-- Begin EXCERPTED RECORDS --

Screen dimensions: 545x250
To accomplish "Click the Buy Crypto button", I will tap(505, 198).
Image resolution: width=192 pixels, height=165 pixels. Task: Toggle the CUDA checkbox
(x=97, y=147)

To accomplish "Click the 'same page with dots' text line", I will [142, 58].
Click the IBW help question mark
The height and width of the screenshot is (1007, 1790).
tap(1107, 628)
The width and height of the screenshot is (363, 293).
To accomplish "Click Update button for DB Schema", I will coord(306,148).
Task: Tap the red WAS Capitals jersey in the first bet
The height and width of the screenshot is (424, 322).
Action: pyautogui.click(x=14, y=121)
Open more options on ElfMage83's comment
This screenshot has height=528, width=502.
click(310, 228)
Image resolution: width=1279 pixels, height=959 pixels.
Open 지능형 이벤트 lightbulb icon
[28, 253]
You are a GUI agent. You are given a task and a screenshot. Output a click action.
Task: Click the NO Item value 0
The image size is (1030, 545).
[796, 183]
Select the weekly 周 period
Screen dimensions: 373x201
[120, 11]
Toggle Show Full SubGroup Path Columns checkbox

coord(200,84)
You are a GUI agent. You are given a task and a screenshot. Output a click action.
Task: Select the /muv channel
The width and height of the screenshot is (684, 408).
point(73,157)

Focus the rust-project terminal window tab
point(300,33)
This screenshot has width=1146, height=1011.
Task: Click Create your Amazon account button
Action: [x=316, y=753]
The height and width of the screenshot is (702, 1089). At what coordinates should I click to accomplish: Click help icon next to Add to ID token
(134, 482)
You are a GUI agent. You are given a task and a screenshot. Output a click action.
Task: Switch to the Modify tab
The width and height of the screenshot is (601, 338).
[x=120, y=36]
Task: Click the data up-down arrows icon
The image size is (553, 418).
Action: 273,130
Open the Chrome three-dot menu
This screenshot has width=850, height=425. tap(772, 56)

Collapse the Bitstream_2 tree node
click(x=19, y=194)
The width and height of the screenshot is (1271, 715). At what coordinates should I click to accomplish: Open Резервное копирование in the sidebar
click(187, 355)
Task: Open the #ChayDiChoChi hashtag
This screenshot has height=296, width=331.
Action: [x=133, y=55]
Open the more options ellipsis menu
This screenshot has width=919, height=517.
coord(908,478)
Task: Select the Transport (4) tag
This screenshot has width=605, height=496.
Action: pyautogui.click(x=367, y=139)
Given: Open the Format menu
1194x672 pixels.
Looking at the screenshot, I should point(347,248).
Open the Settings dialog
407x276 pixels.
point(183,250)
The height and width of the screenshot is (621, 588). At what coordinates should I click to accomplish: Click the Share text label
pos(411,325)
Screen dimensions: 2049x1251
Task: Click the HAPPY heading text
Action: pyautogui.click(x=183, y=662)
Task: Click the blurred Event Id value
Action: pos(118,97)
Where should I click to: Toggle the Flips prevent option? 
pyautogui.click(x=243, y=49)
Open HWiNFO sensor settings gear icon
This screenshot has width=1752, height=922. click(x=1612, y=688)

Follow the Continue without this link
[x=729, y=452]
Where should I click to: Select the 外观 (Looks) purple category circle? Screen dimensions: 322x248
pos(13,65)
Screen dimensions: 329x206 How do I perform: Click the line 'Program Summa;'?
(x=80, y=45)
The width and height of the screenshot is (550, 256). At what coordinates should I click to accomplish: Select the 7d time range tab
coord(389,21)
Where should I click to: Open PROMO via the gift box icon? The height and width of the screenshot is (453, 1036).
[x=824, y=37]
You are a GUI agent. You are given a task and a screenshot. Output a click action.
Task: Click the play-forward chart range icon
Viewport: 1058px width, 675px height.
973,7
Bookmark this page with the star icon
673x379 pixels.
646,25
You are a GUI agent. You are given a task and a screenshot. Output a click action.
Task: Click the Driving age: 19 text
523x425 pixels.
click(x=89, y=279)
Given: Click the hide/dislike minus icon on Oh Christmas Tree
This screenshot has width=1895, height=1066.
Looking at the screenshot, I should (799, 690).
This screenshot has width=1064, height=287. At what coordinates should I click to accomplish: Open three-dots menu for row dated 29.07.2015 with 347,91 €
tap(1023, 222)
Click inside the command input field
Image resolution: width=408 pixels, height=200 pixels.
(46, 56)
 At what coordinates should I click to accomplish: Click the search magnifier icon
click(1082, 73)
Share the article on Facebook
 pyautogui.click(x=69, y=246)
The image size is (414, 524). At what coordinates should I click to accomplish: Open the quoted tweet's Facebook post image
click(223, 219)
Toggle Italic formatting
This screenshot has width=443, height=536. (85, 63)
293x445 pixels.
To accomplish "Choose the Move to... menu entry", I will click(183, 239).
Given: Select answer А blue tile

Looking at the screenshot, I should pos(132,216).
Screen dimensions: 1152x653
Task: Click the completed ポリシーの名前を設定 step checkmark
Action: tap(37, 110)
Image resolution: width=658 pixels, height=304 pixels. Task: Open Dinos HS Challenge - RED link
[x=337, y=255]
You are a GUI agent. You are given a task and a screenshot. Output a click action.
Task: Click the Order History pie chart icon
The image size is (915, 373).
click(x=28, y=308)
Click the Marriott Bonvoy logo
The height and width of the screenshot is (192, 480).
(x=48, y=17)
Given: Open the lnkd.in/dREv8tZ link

-- End EXCERPTED RECORDS --

■ WORK TO DO ■
Can you write out the entire listing above line for line, with nothing changed?

■ OUTPUT FOR THIS TASK ■
Screen dimensions: 545x250
To accomplish "Click the Buy Crypto button", I will tap(505, 198).
Image resolution: width=192 pixels, height=165 pixels. Task: Toggle the CUDA checkbox
(x=97, y=147)

To accomplish "Click the 'same page with dots' text line", I will [142, 58].
Click the IBW help question mark
The height and width of the screenshot is (1007, 1790).
tap(1107, 628)
The width and height of the screenshot is (363, 293).
To accomplish "Click Update button for DB Schema", I will coord(306,148).
Task: Tap the red WAS Capitals jersey in the first bet
The height and width of the screenshot is (424, 322).
Action: pyautogui.click(x=14, y=121)
Open more options on ElfMage83's comment
This screenshot has height=528, width=502.
click(310, 228)
Image resolution: width=1279 pixels, height=959 pixels.
Open 지능형 이벤트 lightbulb icon
[28, 253]
You are a GUI agent. You are given a task and a screenshot. Output a click action.
Task: Click the NO Item value 0
The image size is (1030, 545).
[796, 183]
Select the weekly 周 period
Screen dimensions: 373x201
[120, 11]
Toggle Show Full SubGroup Path Columns checkbox

coord(200,84)
You are a GUI agent. You are given a task and a screenshot. Output a click action.
Task: Select the /muv channel
The width and height of the screenshot is (684, 408).
point(73,157)

Focus the rust-project terminal window tab
point(300,33)
This screenshot has width=1146, height=1011.
Task: Click Create your Amazon account button
Action: [x=316, y=753]
The height and width of the screenshot is (702, 1089). At what coordinates should I click to accomplish: Click help icon next to Add to ID token
(134, 482)
You are a GUI agent. You are given a task and a screenshot. Output a click action.
Task: Switch to the Modify tab
The width and height of the screenshot is (601, 338).
[x=120, y=36]
Task: Click the data up-down arrows icon
The image size is (553, 418).
Action: 273,130
Open the Chrome three-dot menu
This screenshot has width=850, height=425. tap(772, 56)

Collapse the Bitstream_2 tree node
click(x=19, y=194)
The width and height of the screenshot is (1271, 715). At what coordinates should I click to accomplish: Open Резервное копирование in the sidebar
click(187, 355)
Task: Open the #ChayDiChoChi hashtag
This screenshot has height=296, width=331.
Action: [x=133, y=55]
Open the more options ellipsis menu
This screenshot has width=919, height=517.
coord(908,478)
Task: Select the Transport (4) tag
This screenshot has width=605, height=496.
Action: pyautogui.click(x=367, y=139)
Given: Open the Format menu
1194x672 pixels.
Looking at the screenshot, I should point(347,248).
Open the Settings dialog
407x276 pixels.
point(183,250)
The height and width of the screenshot is (621, 588). At what coordinates should I click to accomplish: Click the Share text label
pos(411,325)
Screen dimensions: 2049x1251
Task: Click the HAPPY heading text
Action: pyautogui.click(x=183, y=662)
Task: Click the blurred Event Id value
Action: pos(118,97)
Where should I click to: Toggle the Flips prevent option? 
pyautogui.click(x=243, y=49)
Open HWiNFO sensor settings gear icon
This screenshot has width=1752, height=922. click(x=1612, y=688)

Follow the Continue without this link
[x=729, y=452]
Where should I click to: Select the 外观 (Looks) purple category circle? Screen dimensions: 322x248
pos(13,65)
Screen dimensions: 329x206 How do I perform: Click the line 'Program Summa;'?
(x=80, y=45)
The width and height of the screenshot is (550, 256). At what coordinates should I click to accomplish: Select the 7d time range tab
coord(389,21)
Where should I click to: Open PROMO via the gift box icon? The height and width of the screenshot is (453, 1036).
[x=824, y=37]
You are a GUI agent. You are given a task and a screenshot. Output a click action.
Task: Click the play-forward chart range icon
Viewport: 1058px width, 675px height.
973,7
Bookmark this page with the star icon
673x379 pixels.
646,25
You are a GUI agent. You are given a task and a screenshot. Output a click action.
Task: Click the Driving age: 19 text
523x425 pixels.
click(x=89, y=279)
Given: Click the hide/dislike minus icon on Oh Christmas Tree
This screenshot has width=1895, height=1066.
Looking at the screenshot, I should (799, 690).
This screenshot has width=1064, height=287. At what coordinates should I click to accomplish: Open three-dots menu for row dated 29.07.2015 with 347,91 €
tap(1023, 222)
Click inside the command input field
Image resolution: width=408 pixels, height=200 pixels.
(46, 56)
 At what coordinates should I click to accomplish: Click the search magnifier icon
click(1082, 73)
Share the article on Facebook
 pyautogui.click(x=69, y=246)
The image size is (414, 524). At what coordinates should I click to accomplish: Open the quoted tweet's Facebook post image
click(223, 219)
Toggle Italic formatting
This screenshot has width=443, height=536. (85, 63)
293x445 pixels.
To accomplish "Choose the Move to... menu entry", I will click(183, 239).
Given: Select answer А blue tile

Looking at the screenshot, I should pos(132,216).
Screen dimensions: 1152x653
Task: Click the completed ポリシーの名前を設定 step checkmark
Action: tap(37, 110)
Image resolution: width=658 pixels, height=304 pixels. Task: Open Dinos HS Challenge - RED link
[x=337, y=255]
You are a GUI agent. You are given a task and a screenshot. Output a click action.
Task: Click the Order History pie chart icon
The image size is (915, 373).
click(x=28, y=308)
Click the Marriott Bonvoy logo
The height and width of the screenshot is (192, 480).
(x=48, y=17)
Given: Open the lnkd.in/dREv8tZ link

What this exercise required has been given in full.